About this task = Without altering a single character, set down all of the data below.
===== Data
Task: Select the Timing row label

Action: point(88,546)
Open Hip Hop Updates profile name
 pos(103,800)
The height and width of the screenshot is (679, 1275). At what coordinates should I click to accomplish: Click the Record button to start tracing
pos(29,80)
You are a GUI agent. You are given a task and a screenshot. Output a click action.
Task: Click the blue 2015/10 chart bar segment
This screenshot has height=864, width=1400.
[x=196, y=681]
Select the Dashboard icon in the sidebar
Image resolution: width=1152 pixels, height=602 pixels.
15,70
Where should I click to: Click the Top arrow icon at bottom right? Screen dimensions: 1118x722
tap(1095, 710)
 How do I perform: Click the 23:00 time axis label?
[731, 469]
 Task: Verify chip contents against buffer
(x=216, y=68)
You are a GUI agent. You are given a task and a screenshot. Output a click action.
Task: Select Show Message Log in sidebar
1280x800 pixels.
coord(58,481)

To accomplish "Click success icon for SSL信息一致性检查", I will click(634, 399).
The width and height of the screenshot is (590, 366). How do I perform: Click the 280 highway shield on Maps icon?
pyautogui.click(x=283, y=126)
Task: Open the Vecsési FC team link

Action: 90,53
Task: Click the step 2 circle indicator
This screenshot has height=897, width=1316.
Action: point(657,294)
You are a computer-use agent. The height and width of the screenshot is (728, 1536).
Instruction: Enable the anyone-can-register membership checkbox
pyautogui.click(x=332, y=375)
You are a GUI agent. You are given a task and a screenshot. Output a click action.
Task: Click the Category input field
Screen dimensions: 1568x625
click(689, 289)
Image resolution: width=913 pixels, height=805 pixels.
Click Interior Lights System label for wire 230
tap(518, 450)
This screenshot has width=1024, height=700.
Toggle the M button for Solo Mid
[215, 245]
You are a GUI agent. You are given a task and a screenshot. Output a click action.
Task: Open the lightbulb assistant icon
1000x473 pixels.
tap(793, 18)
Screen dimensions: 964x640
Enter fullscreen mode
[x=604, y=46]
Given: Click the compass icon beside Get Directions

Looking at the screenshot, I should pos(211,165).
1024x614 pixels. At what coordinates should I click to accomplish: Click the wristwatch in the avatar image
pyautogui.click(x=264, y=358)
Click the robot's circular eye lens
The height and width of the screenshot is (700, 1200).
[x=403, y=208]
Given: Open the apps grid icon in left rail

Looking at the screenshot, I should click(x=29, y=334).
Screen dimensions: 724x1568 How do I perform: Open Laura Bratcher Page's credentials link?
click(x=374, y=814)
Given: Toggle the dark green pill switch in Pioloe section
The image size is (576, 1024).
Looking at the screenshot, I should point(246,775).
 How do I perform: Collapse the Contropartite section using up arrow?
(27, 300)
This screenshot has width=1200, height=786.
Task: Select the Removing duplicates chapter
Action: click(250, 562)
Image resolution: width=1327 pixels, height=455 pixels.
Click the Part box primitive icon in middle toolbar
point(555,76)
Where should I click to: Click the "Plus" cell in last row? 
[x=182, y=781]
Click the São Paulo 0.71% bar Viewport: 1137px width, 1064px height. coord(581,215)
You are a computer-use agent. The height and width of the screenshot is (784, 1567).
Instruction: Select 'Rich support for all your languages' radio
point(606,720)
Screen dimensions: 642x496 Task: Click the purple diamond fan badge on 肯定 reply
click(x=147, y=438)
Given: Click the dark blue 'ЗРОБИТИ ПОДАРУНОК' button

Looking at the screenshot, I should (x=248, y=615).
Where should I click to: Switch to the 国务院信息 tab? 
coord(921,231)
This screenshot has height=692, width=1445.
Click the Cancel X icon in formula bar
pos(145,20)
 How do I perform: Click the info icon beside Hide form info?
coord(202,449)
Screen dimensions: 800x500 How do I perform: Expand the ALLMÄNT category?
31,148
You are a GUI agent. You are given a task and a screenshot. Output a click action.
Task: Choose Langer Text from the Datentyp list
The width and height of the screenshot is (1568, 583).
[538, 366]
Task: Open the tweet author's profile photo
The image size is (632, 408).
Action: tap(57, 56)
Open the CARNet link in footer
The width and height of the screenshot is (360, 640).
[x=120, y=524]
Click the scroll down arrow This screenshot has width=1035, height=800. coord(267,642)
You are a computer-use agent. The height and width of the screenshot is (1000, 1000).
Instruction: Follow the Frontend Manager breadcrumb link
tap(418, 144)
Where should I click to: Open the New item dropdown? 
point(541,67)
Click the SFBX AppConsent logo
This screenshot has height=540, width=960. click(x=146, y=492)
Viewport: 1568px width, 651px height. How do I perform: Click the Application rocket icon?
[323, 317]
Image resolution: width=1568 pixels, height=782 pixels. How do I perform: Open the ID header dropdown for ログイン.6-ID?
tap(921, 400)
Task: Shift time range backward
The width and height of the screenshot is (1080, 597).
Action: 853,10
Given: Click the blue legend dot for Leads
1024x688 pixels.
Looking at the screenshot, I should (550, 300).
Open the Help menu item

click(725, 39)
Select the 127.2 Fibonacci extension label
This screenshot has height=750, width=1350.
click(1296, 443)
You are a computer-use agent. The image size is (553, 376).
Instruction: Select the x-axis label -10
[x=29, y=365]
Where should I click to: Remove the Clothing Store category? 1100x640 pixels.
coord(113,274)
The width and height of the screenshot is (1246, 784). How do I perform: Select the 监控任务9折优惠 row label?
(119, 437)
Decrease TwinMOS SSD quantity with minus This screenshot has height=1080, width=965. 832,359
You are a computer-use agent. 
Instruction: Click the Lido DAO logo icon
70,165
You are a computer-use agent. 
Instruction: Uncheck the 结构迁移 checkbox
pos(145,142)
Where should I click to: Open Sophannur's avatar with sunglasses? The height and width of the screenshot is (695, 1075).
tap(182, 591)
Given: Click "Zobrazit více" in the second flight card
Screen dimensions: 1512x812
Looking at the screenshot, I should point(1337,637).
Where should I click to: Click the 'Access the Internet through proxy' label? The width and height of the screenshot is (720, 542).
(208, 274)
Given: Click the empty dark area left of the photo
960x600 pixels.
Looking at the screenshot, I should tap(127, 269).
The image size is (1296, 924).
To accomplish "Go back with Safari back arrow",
==========
Result for this task =
Task: Select the Timing row label

Action: point(88,546)
Open Hip Hop Updates profile name
 pos(103,800)
The height and width of the screenshot is (679, 1275). At what coordinates should I click to accomplish: Click the Record button to start tracing
pos(29,80)
You are a GUI agent. You are given a task and a screenshot. Output a click action.
Task: Click the blue 2015/10 chart bar segment
This screenshot has height=864, width=1400.
[x=196, y=681]
Select the Dashboard icon in the sidebar
Image resolution: width=1152 pixels, height=602 pixels.
15,70
Where should I click to: Click the Top arrow icon at bottom right? Screen dimensions: 1118x722
tap(1095, 710)
 How do I perform: Click the 23:00 time axis label?
[731, 469]
 Task: Verify chip contents against buffer
(x=216, y=68)
You are a GUI agent. You are given a task and a screenshot. Output a click action.
Task: Select Show Message Log in sidebar
1280x800 pixels.
coord(58,481)

To accomplish "Click success icon for SSL信息一致性检查", I will click(634, 399).
The width and height of the screenshot is (590, 366). How do I perform: Click the 280 highway shield on Maps icon?
pyautogui.click(x=283, y=126)
Task: Open the Vecsési FC team link

Action: 90,53
Task: Click the step 2 circle indicator
This screenshot has height=897, width=1316.
Action: point(657,294)
You are a computer-use agent. The height and width of the screenshot is (728, 1536).
Instruction: Enable the anyone-can-register membership checkbox
pyautogui.click(x=332, y=375)
You are a GUI agent. You are given a task and a screenshot. Output a click action.
Task: Click the Category input field
Screen dimensions: 1568x625
click(689, 289)
Image resolution: width=913 pixels, height=805 pixels.
Click Interior Lights System label for wire 230
tap(518, 450)
This screenshot has width=1024, height=700.
Toggle the M button for Solo Mid
[215, 245]
You are a GUI agent. You are given a task and a screenshot. Output a click action.
Task: Open the lightbulb assistant icon
1000x473 pixels.
tap(793, 18)
Screen dimensions: 964x640
Enter fullscreen mode
[x=604, y=46]
Given: Click the compass icon beside Get Directions

Looking at the screenshot, I should pos(211,165).
1024x614 pixels. At what coordinates should I click to accomplish: Click the wristwatch in the avatar image
pyautogui.click(x=264, y=358)
Click the robot's circular eye lens
The height and width of the screenshot is (700, 1200).
[x=403, y=208]
Given: Open the apps grid icon in left rail

Looking at the screenshot, I should click(x=29, y=334).
Screen dimensions: 724x1568 How do I perform: Open Laura Bratcher Page's credentials link?
click(x=374, y=814)
Given: Toggle the dark green pill switch in Pioloe section
The image size is (576, 1024).
Looking at the screenshot, I should point(246,775).
 How do I perform: Collapse the Contropartite section using up arrow?
(27, 300)
This screenshot has width=1200, height=786.
Task: Select the Removing duplicates chapter
Action: click(250, 562)
Image resolution: width=1327 pixels, height=455 pixels.
Click the Part box primitive icon in middle toolbar
point(555,76)
Where should I click to: Click the "Plus" cell in last row? 
[x=182, y=781]
Click the São Paulo 0.71% bar Viewport: 1137px width, 1064px height. coord(581,215)
You are a computer-use agent. The height and width of the screenshot is (784, 1567).
Instruction: Select 'Rich support for all your languages' radio
point(606,720)
Screen dimensions: 642x496 Task: Click the purple diamond fan badge on 肯定 reply
click(x=147, y=438)
Given: Click the dark blue 'ЗРОБИТИ ПОДАРУНОК' button

Looking at the screenshot, I should (x=248, y=615).
Where should I click to: Switch to the 国务院信息 tab? 
coord(921,231)
This screenshot has height=692, width=1445.
Click the Cancel X icon in formula bar
pos(145,20)
 How do I perform: Click the info icon beside Hide form info?
coord(202,449)
Screen dimensions: 800x500 How do I perform: Expand the ALLMÄNT category?
31,148
You are a GUI agent. You are given a task and a screenshot. Output a click action.
Task: Choose Langer Text from the Datentyp list
The width and height of the screenshot is (1568, 583).
[538, 366]
Task: Open the tweet author's profile photo
The image size is (632, 408).
Action: tap(57, 56)
Open the CARNet link in footer
The width and height of the screenshot is (360, 640).
[x=120, y=524]
Click the scroll down arrow This screenshot has width=1035, height=800. coord(267,642)
You are a computer-use agent. The height and width of the screenshot is (1000, 1000).
Instruction: Follow the Frontend Manager breadcrumb link
tap(418, 144)
Where should I click to: Open the New item dropdown? 
point(541,67)
Click the SFBX AppConsent logo
This screenshot has height=540, width=960. click(x=146, y=492)
Viewport: 1568px width, 651px height. How do I perform: Click the Application rocket icon?
[323, 317]
Image resolution: width=1568 pixels, height=782 pixels. How do I perform: Open the ID header dropdown for ログイン.6-ID?
tap(921, 400)
Task: Shift time range backward
The width and height of the screenshot is (1080, 597).
Action: 853,10
Given: Click the blue legend dot for Leads
1024x688 pixels.
Looking at the screenshot, I should (550, 300).
Open the Help menu item

click(725, 39)
Select the 127.2 Fibonacci extension label
This screenshot has height=750, width=1350.
click(1296, 443)
You are a computer-use agent. The image size is (553, 376).
Instruction: Select the x-axis label -10
[x=29, y=365]
Where should I click to: Remove the Clothing Store category? 1100x640 pixels.
coord(113,274)
The width and height of the screenshot is (1246, 784). How do I perform: Select the 监控任务9折优惠 row label?
(119, 437)
Decrease TwinMOS SSD quantity with minus This screenshot has height=1080, width=965. 832,359
You are a computer-use agent. 
Instruction: Click the Lido DAO logo icon
70,165
You are a computer-use agent. 
Instruction: Uncheck the 结构迁移 checkbox
pos(145,142)
Where should I click to: Open Sophannur's avatar with sunglasses? The height and width of the screenshot is (695, 1075).
tap(182, 591)
Given: Click "Zobrazit více" in the second flight card
Screen dimensions: 1512x812
Looking at the screenshot, I should point(1337,637).
Where should I click to: Click the 'Access the Internet through proxy' label? The width and height of the screenshot is (720, 542).
(208, 274)
Given: Click the empty dark area left of the photo
960x600 pixels.
Looking at the screenshot, I should tap(127, 269).
The image size is (1296, 924).
To accomplish "Go back with Safari back arrow",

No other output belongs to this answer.